Mali's army is advancing in a large column toward the strongholds of a coalition of Tuareg armed groups in the country's north, signalling an intensification of the conflict that erupted in August. Fighting has been reported close to the town of Anefis, which is around 110 kilometers from Kidal, the main base of the rebels. The former separatist groups signed a peace agreement with Malian authorities in 2015, but relations soured under the current junta-led government, which views armed-group control over northern territory as undermining state sovereignty. Tensions escalated after the junta demanded the withdrawal of a UN peacekeeping mission, and its forces started taking over Blue Helmet bases in northern areas claimed as autonomous territory by the Tuareg coalition. The military convoy is now reportedly seeking to take over former peacekeeper camps in Kidal, Aguelhok, and Tessalit, risking further fighting.
The ruling military junta in Mali announced Sept. 25 the indefinite postponement of presidential elections that had been scheduled for February 2024. The announcement comes as one of the Tuareg rebel groups in the country's north, which have observed a ceasefire since 2015, called for renewed armed struggle to remove the junta from power. Fahad Ag Almahmoud, a leader of the Tuareg armed group GATIA, said in a statement: "We are in a war that the junta in Bamako wants. We will continue this war until all of Mali that has been taken hostage by the five colonels is liberated."
Mali's military reportedly carried out air-strikes Aug. 29 against Tuareg militants in the desert north—an escalation that risks opening up another conflict front in the country, which is already embroiled in a long counterinsurgency war with jihadist rebels. The accusation was made by the Coordinating Body of Azawad Movements (CMA), a coalition of Tuareg rebel groups that signed a peace deal with the Malian government in 2015. The government claims to have struck jihadist positions in the Kidal region, but the CMA rebels charge that they were targeted. Two weeks earlier, the CMA also accused Malian forces and Russian Wagner Group mercenaries of attacking its followers in the Timbuktu region.

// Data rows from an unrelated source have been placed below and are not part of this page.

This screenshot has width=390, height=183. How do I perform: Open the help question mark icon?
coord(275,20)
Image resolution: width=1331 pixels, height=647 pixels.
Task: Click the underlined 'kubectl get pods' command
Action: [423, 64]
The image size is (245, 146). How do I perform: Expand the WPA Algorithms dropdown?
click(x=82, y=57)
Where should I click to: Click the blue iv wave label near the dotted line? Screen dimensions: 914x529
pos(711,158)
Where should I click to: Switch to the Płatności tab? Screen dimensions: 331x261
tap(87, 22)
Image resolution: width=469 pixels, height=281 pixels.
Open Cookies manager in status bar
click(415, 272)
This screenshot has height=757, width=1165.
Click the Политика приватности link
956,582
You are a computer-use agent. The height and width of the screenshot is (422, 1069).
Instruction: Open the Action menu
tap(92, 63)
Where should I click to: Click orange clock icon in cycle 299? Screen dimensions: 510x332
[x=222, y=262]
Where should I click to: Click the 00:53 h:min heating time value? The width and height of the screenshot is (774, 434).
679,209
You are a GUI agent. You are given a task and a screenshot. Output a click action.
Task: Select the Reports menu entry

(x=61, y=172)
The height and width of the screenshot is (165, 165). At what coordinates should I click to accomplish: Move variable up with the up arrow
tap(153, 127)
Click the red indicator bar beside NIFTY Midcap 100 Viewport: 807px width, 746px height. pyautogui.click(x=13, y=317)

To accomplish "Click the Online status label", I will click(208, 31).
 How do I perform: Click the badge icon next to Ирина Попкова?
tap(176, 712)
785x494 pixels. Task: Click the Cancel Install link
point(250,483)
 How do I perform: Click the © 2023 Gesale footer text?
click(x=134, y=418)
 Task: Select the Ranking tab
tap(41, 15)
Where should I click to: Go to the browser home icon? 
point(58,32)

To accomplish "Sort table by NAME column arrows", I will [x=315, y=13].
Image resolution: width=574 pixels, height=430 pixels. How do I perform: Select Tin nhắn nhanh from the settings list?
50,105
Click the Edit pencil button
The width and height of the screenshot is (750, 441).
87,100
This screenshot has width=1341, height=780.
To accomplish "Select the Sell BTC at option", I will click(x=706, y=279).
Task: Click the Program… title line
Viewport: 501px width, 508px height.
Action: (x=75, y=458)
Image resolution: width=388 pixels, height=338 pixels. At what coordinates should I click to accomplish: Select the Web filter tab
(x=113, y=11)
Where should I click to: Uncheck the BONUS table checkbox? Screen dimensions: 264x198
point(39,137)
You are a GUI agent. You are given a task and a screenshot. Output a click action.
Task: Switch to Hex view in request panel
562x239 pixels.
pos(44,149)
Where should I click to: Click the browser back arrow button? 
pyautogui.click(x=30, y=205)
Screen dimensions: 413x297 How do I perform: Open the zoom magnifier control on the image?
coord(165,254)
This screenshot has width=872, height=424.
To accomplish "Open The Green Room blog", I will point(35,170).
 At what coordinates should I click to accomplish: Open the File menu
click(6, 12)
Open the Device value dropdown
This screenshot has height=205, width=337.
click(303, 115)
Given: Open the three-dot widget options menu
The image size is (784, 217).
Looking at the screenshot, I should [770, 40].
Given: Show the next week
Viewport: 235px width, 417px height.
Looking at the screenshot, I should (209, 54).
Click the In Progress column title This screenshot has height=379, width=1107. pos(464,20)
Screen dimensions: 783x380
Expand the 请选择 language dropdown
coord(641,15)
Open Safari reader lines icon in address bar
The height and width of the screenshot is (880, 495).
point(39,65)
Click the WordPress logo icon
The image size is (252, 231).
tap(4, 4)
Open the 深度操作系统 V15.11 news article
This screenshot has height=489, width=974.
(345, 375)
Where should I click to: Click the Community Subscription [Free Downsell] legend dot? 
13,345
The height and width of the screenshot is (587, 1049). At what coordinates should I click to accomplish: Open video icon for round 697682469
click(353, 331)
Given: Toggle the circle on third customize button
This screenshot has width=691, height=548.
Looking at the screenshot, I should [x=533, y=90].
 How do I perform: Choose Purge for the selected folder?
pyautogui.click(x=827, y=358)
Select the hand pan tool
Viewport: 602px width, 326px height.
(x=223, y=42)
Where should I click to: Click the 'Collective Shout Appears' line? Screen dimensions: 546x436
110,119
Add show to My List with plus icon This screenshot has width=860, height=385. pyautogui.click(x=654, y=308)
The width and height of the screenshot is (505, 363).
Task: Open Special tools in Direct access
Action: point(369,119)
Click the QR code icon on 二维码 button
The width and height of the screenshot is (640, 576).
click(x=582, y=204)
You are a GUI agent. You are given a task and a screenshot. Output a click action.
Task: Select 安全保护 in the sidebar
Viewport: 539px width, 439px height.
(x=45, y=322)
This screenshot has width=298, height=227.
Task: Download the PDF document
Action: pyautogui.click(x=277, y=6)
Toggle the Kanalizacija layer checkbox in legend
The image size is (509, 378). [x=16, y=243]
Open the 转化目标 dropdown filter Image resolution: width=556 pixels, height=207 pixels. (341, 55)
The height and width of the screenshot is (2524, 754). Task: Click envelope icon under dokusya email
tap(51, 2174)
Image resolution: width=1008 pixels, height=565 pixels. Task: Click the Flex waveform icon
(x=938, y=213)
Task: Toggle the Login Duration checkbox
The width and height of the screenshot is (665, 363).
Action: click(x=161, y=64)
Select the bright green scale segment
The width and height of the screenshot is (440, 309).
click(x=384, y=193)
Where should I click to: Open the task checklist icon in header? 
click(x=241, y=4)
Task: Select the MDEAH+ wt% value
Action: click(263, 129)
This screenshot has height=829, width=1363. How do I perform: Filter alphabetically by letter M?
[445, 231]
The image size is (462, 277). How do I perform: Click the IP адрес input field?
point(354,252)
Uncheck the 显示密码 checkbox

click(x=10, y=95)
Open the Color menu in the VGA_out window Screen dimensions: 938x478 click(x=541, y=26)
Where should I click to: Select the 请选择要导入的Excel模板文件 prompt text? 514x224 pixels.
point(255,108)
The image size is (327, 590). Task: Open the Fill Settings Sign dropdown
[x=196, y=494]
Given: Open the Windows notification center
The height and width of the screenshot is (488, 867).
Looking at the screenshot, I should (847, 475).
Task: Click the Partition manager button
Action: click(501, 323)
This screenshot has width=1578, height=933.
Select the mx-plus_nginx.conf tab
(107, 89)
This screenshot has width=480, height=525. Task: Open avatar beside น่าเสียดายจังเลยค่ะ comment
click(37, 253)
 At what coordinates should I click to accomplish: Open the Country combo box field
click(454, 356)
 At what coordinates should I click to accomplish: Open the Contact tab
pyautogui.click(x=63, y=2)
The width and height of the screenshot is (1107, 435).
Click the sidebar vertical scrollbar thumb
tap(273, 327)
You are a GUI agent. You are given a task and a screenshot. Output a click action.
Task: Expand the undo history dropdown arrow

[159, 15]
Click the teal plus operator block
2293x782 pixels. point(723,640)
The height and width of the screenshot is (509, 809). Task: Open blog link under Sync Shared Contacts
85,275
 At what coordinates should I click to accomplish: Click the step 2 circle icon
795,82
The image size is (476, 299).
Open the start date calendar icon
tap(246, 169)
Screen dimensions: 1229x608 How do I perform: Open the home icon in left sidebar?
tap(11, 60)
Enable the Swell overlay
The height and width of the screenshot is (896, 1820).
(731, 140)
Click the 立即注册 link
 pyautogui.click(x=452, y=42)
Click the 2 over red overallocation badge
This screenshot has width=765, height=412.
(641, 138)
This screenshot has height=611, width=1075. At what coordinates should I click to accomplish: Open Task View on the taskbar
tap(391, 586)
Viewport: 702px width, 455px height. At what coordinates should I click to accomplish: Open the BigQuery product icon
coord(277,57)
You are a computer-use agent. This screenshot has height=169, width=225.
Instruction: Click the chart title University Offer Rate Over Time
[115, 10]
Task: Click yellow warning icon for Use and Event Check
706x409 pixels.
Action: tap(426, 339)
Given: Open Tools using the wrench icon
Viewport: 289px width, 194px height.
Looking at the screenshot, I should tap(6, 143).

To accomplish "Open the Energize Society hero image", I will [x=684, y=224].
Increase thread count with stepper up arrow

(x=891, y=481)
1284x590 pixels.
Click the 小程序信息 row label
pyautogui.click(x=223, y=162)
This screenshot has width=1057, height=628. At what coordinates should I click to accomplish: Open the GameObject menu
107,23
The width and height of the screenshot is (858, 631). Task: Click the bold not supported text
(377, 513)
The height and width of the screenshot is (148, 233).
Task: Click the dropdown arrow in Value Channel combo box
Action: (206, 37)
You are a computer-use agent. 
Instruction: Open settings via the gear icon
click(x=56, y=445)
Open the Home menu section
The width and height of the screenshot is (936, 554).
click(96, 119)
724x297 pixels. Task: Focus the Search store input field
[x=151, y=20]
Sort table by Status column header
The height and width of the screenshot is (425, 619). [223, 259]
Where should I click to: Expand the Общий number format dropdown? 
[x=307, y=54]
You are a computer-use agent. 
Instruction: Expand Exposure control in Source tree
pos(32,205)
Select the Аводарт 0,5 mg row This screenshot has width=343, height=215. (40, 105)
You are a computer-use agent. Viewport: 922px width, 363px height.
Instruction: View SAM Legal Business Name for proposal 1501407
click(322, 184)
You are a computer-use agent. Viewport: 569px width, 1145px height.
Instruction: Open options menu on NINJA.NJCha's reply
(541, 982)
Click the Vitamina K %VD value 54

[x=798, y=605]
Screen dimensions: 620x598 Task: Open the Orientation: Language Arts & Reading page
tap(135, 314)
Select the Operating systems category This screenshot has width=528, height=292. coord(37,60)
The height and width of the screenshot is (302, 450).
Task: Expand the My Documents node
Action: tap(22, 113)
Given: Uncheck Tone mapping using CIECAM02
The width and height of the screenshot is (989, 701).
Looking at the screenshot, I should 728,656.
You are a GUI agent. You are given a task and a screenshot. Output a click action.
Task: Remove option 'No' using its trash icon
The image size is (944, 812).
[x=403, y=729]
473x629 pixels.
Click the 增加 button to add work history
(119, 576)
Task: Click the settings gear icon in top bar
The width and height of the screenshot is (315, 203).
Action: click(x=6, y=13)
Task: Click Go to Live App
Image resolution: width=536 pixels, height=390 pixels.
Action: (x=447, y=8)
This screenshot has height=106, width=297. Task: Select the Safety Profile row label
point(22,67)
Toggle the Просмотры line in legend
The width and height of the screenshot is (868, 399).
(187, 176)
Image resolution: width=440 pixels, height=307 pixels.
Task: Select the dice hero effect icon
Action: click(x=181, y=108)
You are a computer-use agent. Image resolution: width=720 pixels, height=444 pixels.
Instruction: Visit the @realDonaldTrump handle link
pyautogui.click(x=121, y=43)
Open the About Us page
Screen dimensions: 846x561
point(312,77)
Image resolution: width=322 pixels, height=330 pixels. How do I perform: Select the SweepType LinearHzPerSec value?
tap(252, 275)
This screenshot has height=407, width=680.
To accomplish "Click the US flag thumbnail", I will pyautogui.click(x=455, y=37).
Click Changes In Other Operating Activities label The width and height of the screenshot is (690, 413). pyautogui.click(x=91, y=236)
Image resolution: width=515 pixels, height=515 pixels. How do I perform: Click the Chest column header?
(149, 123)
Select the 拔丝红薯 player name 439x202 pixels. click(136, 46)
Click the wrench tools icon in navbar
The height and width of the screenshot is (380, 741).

In Episode 186 of the CounterVortex podcast, Bill Weinberg examines the coup d'etat in Niger, which now threatens to plunge West Africa into regional war—with potential for escalation involving the Great Powers. Lines are drawn, with the Western-backed ECOWAS demanding the junta cede power, and Russian-backed Mali and Burkina Faso backing the junta up. Pro-junta demonstrators in Niger's capital, Niamey, wave the Russian flag—probably to express displeasure at US and French neo-colonialism. The Wagner Group, which already has troops in Mali and Burkina Faso, has expressed its support for the junta, and offered fighters to help stabilize the regime. Elements of the tankie pseudo-left in the West are similarly rallying around the junta. Amid this, leaders of the Tuareg resistance in Niger have returned to arms to resist the new regime, and the country's mine workers union is also demanding a return to democratic rule. Listen on SoundCloud or via Patreon.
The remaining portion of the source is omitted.